息子とプリンを選びつつケースに並べられたハムやチーズを担当している息子お気に入りのお姉さんを待っていたのですが、普段なら私たちがこのコーナーに向かうと直ぐに持ち場に戻ってくるそのお姉さんがやって来る全く気配なし。私達がここにいるのに気づかないのかと思い他の売り場担当の店員に誰か対応してくれる人を呼んでもらい、やっと例のお姉さんが登場したのですが、何だかいつもと様子が違う感じ。それで店内全体に何だかいつもと違った重い空気が流れている事に気づきまし
た。

お気に入りのチキン燻製ハムをケースから出してもらった後、お菓子コーナー経由でレジ方向に向かうと、レジでは店のオーナー(女性)と客が激しくバトル中。息子とお菓子を選びつつ聞き耳を立てていると(というより嫌でも耳に入ってくる>汗)、最初はお釣りの間違えでお金を返す返さない、というのが口論の理由なのかと思ったら、直にその客である女性が食品数点を万引きしたらしいという事が明らかになってきました。勿論容疑者である女性は罪を認めるはずもなく「家で子どもが心配しているから店から出せ」「出さぬ」の押し問答でバトルは益々加熱。でも、オーナーの言い分が「あんたを今店から出したら皆に私が万引きの濡れ衣を着せた嘘つきだって街中にデマを吹聴するつもりでしょう。だから出さないわ」って、あなたこの言い争いは万引きを明らかにするのが目的なんですか、それとも保身の為なんですか?
一体いつまで続くか分らないこのバトル、息子にとっても客とオーナーが罵声を浴びせ合っている中に身を置くのは良くない事ですし、私もさっさと会計を済ませて5時までには家に戻りたいけど、店唯一のレジは事体が収拾するまで次の会計が出来ない状態。「後で会計と荷物引取りに来ますから、籠の中の品物をこのままにしておいてください」と言い残して早々に店を出ようと何度思ったことか。でも、この状況下ヘタに外野から口出しできないし、私達が外に出るのを見計らって容疑者の女性が逃走する事も考えられるので(既にドアの前で押し合いが始まってるし)、これは状況に一区切りつかないと出られないな、と断念。

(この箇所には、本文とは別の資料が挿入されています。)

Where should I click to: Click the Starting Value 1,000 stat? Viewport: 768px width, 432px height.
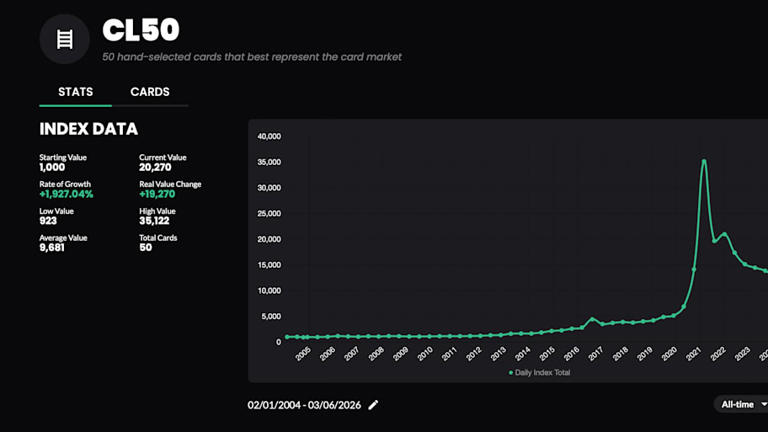click(53, 168)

そしてついに両者の緊張は沸騰点まで達したらしく、オーナーはダンナさんを警察を呼びに行かせる事にしました。しかもオーナーは自分のカバンから鍵を取り出し、「ガチャリ」と店のドアを施錠してしまいました。ダンナさんが警察官を連れてきて事情聴取が始まったら私達は外に出られるのでしょうか?もしかして店内にいた参考人として私も事情聴取されるのかも??本当になんてタイミングで来店してしまったのでしょうか?こんな事ならトイレットペーパーのかさばりなんて気にせずに先に買い物をしておくべきだった、いやトイレットペーパーはあと1ロール残っているから今買う必要なんてなかったのかも。こんな最悪な環境の中でも幸い息子はおびえて泣いたりする事なく、黙々と値段付けをしている店員さんに声をかけてみたり、一応尋常じゃない事が起こっているのは理解しつつ彼なりに気をそらしていたようです。私も息子の関心を他に向けるために、店内の色々な商品を見せたりしてたのですが、そんな中パンナコッタの素を見つけ、予定外の買い物をする事になってしまいました。(^^;)無駄な買い物はともかく、誰が私達をこの状況から救ってくれるの?この世はまさに大迷惑(By ユニコーン)

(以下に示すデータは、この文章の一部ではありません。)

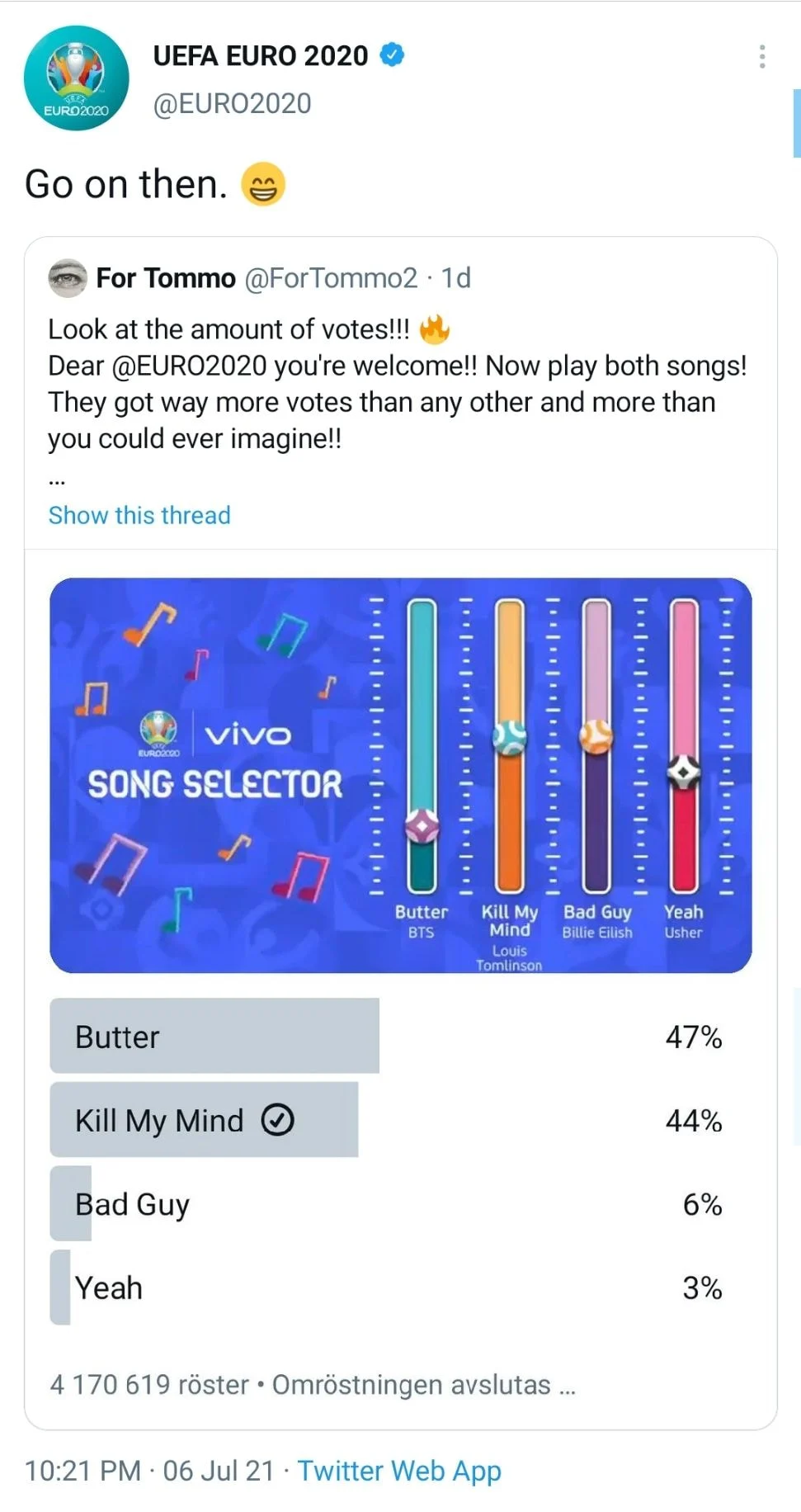Image resolution: width=801 pixels, height=1512 pixels.
Task: Click the tweet timestamp 10:21 PM
Action: (x=82, y=1471)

そんな中ダンナさんが警察を連れずに店に戻ってきました。そしてまた「やった」「やってない」とバトルは1からやり直しです。幸い私達の会計もできるようになりましたが、支払いを済ませる間も両者の押し合いであやうく息子にまでぶつかるところでした。お人よしにも事体の沈静化を見守っていた私もさすがに「ちょっとあぶないでしょう!気をつけなさいよ」と口を挟みました。やっとの事で会計が済み、私達が外に出る為にオーナーがドアを開けましたが、「もめ事に巻き込んでしまってごめんなさい」でも「会計待たせてごめんなさいね」でもありません。まさか私達がバトルの傍らで楽しく買い物してると勘違いして、散々会計を待っていたとは思いもしなかったのでしょうか?「日本じゃないんだから、店員がペコペコカスタマーに頭を下げる事はないよ」とメンタリティーの違いを指摘されるかもしれませんが、日本人程容易に謝罪の言葉を口にしないとはいえ、こちらの人だって普通の感覚をもっていれば本当に他人に迷惑を掛けたり悪いと思った時には謝る位の事はします。
客とのトラブルなら事務所で当人同士気の済むまで話し合えば済む事で、他の客を巻き込むなんて客商売として論外ではないでしょうか?

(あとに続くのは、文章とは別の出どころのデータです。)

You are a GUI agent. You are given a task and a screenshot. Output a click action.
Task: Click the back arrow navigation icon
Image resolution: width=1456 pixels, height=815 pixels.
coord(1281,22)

この事件で大きく時間をロスした為、石炭が届く時間には間に合いませんでしたが、夫に支払いの際一応置き場所を指定するようにお願いしておいた事と、丁度お隣の人が外にいて説明してくれたようなので問題はありませんでした。
ちなみに石炭といえば、去年注文した会社は故意に注文の量(トン単位です)よりも少なめに配達したという事で多くの顧客を失いました。客商売は何より信用第一。客を大事にしない店や企業に未来はありえません。


この記事へのコメント
とんだ災難でしたが、無事石炭が手に入ってよかったですね。アポ取り直してまた家で待たなきゃならなかったら怒り倍増ですもんね。
それにしても、ヨーロッパ人全体にいえることじゃないかと思いますが、変なところユルいのに妙なところで厳しいというか頑なになりますよね。食品を万引きしようとした客1人のために他の客全部無視なんて、よほど万引犯に対する怒りに頭が一杯で外に気が向かなかったんでしょうけど、そういう怒りのツボって少し日本人とずれてるような気がします。うっかりそれに触れるとおおごとなので、とにかくその場はおとなしくしてるしかない、というか。文句(正論でも)を言えばとばっちりが来るし、黙ってるのも納得できないし、その辺のバランスって難しいですよね。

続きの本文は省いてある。